[What you should do]:
Find every line in the records below that contains the word "dimensions", and copy each of those lines in full.

[Exercise inputs]:
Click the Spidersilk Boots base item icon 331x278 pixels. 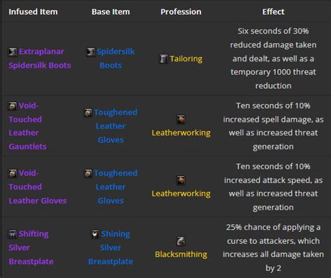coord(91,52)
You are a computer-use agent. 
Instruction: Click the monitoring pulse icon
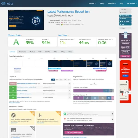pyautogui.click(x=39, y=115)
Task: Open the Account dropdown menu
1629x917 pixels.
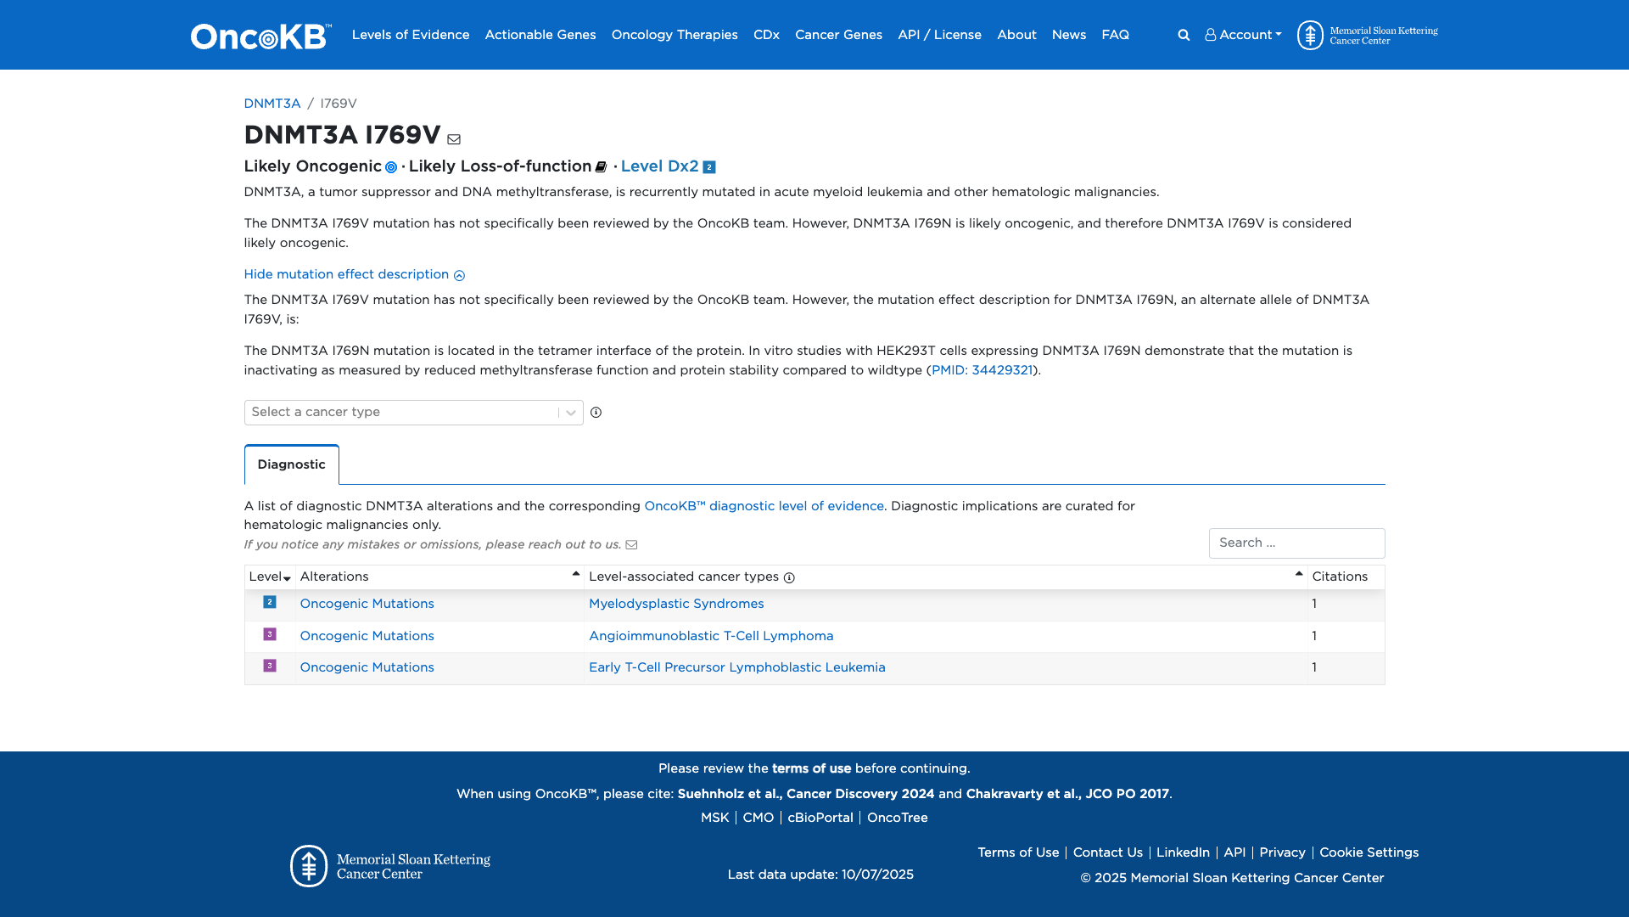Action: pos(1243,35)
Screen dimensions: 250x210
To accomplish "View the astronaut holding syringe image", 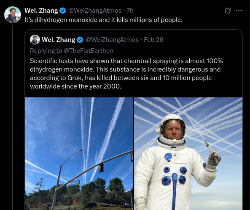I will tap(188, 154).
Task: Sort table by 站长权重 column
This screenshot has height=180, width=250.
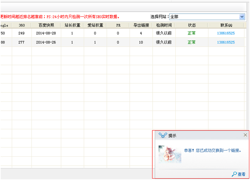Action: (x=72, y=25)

---

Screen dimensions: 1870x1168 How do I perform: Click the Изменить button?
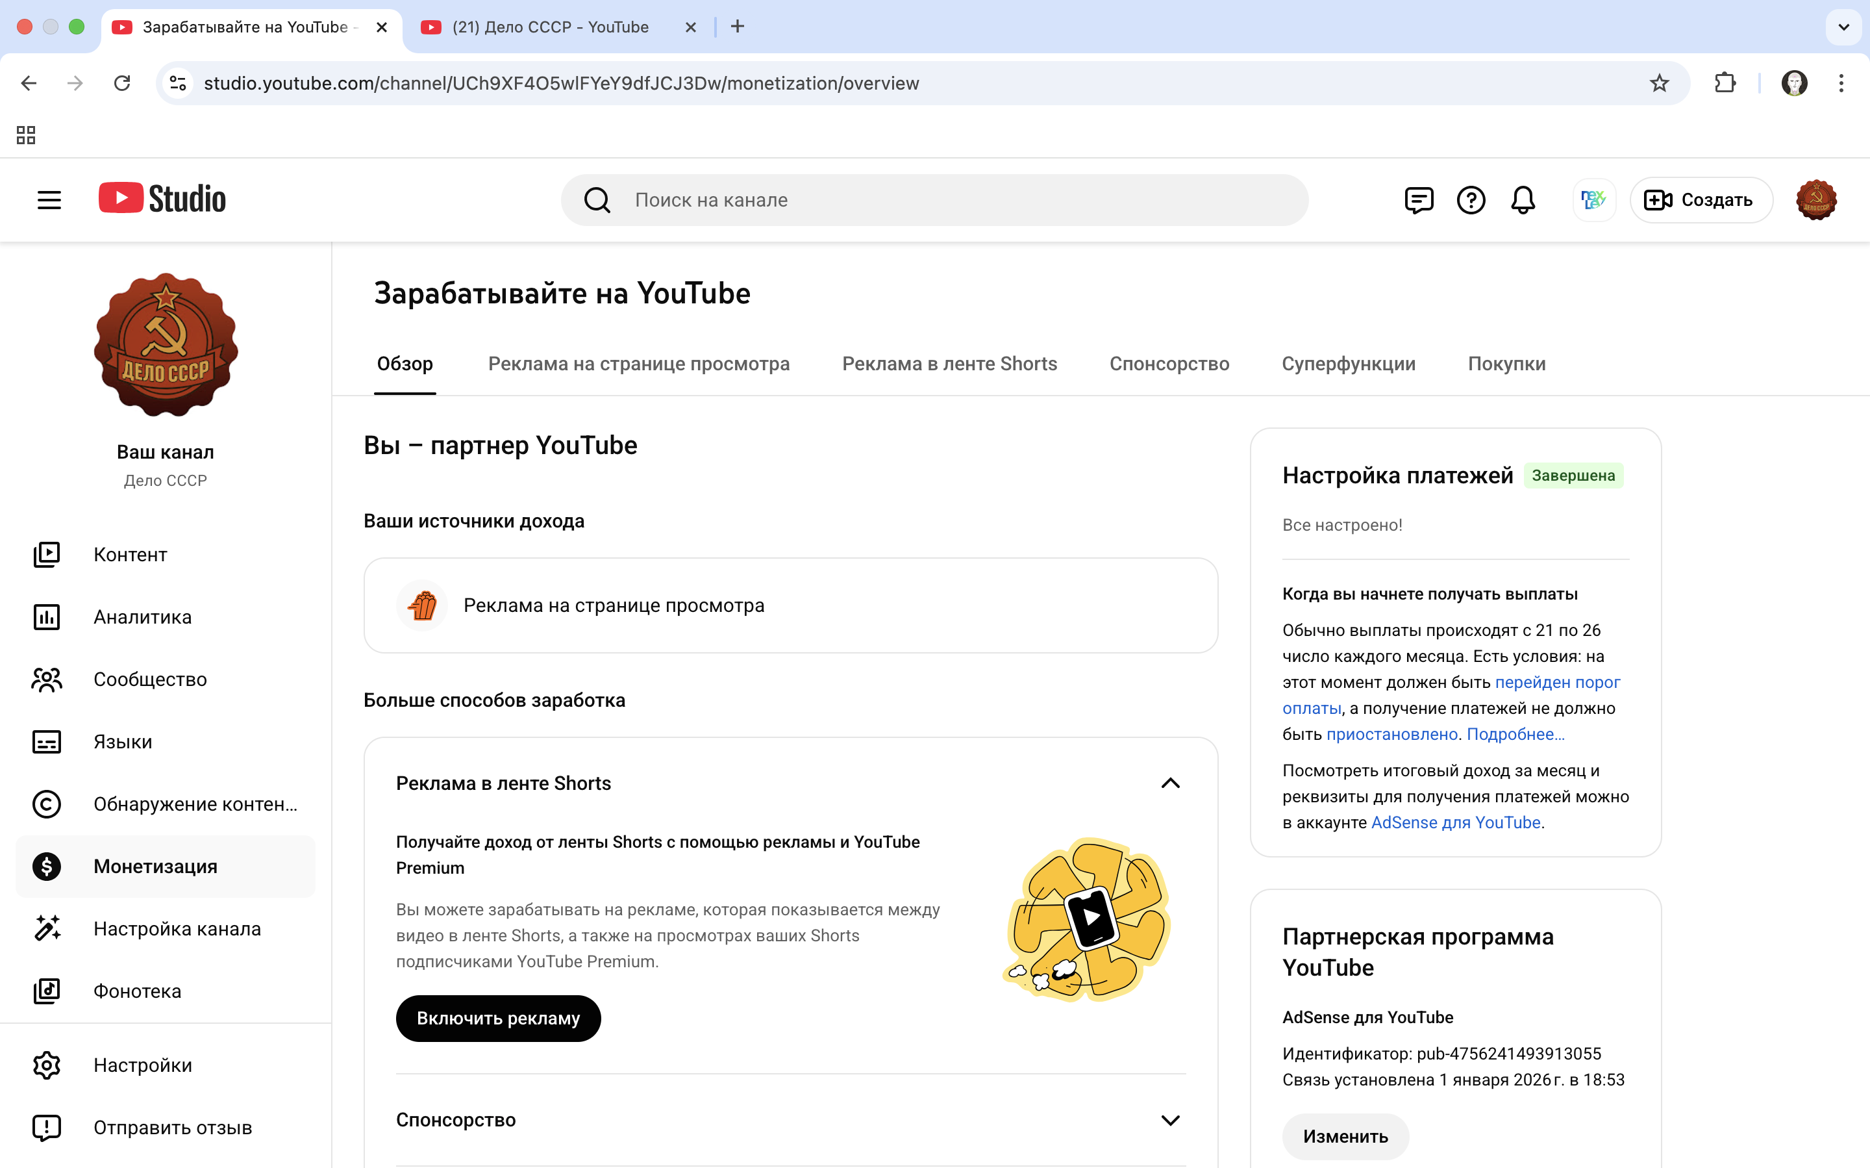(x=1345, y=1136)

[Answer in full]:
Screen dimensions: 250x210
Screen dimensions: 1870x1168 How do I perform: Click the Изменить button?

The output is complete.